** PASSAGE **

** Start **

This entry was posted in Conferences, Interviews, Presentations, Recipes, ResearchBlogging, Reviews, Snippets, Thoughts and tagged , . Bookmark the permalink.

17 Responses to The trouble with DOIs

  1. Joerg Heber says:

    DOI for all sorts of scholarly content (blogs, wikipedia pages?) would be great! Though someone would have to issue these. Anyway, you’re right, the problem with doi’s is an issue. It would require publishers to confirm with stricter, web friendly formats etc. Probably will be difficult to get everone in line.

    By the way, for the journal I work for (Nature Materials) we indeed recently changed the doi in the reference list to the URL format…

  2. Martin Fenner says:

    Jörg, currently scholarly DOIs are issued by CrossRef and DataCite. I think they are useful for things beyond journal articles and datasets, but maybe not for microattributions such as Wikipedia articles. DOIs for blog posts would be great, but it would require a commitment to make both the DOI and content persistent.

    Have you thought about using shortDOIs for Nature Materials? I don’t know all the details about them, but they look like the web-friendly version of full DOIs.

  3. Joerg Heber says:

    well, Martin, I meant that any such scheme would have to be really easy for a blogger to implement.

    As for the shortened DOIs, it sounds good to me, I’ll pass it on. We already use an in-house URL shortener for other websites, so it might make good sense.

** End **

** SUPPLIED DATA **
** Start **

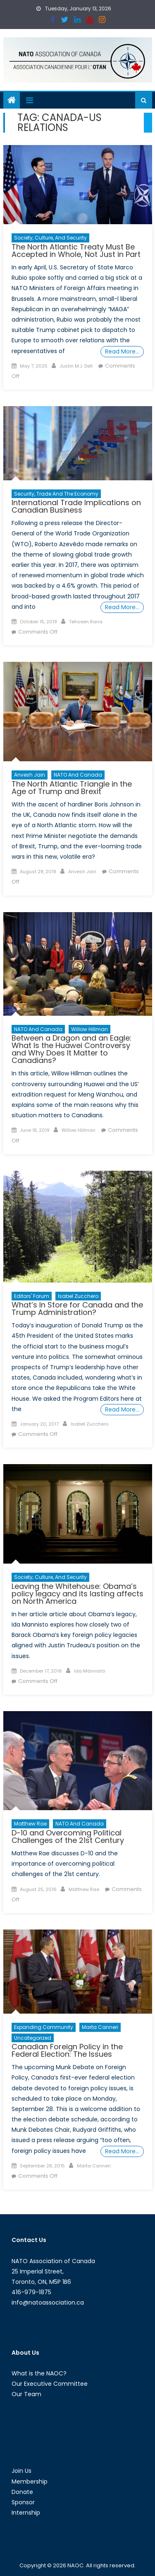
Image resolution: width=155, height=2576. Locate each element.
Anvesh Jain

** End **
** Start **

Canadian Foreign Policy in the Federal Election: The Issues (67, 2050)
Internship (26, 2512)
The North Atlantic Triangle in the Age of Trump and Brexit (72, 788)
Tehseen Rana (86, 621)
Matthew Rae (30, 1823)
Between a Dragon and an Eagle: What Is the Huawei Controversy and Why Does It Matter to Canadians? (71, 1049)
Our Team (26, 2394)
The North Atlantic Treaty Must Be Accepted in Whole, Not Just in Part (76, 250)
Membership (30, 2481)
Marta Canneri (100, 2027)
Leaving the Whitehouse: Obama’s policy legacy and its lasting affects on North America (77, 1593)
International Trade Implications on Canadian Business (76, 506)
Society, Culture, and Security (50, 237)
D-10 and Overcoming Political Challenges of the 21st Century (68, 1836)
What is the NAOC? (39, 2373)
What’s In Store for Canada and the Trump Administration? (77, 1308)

** End **

** TASKS FOR THIS EXERCISE **
1/ In the DOI thread, change "blogs" to "forums" and write out the part starting at "17 Responses to" and ending at "everone in line.".
2/ According to the DOI thread, are these statements true? Answer yes or no for each and quote the words that decide it. (a) Scholarly DOIs are currently issued by CrossRef and DataCite. (b) Nature Materials recently switched the DOI in its reference list to the URL format. (c) The journal's in-house URL shortener is already used for its reference list.
The listing has nothing to do with what you're asked here.

** THE RESULTS **
1/
17 Responses to The trouble with DOIs

  1. Joerg Heber says:

    DOI for all sorts of scholarly content (forums, wikipedia pages?) would be great! Though someone would have to issue these. Anyway, you’re right, the problem with doi’s is an issue. It would require publishers to confirm with stricter, web friendly formats etc. Probably will be difficult to get everone in line.

2/
(a) Yes: "currently scholarly DOIs are issued by CrossRef and DataCite"
(b) Yes: "we indeed recently changed the doi in the reference list to the URL format"
(c) No: "We already use an in-house URL shortener for other websites"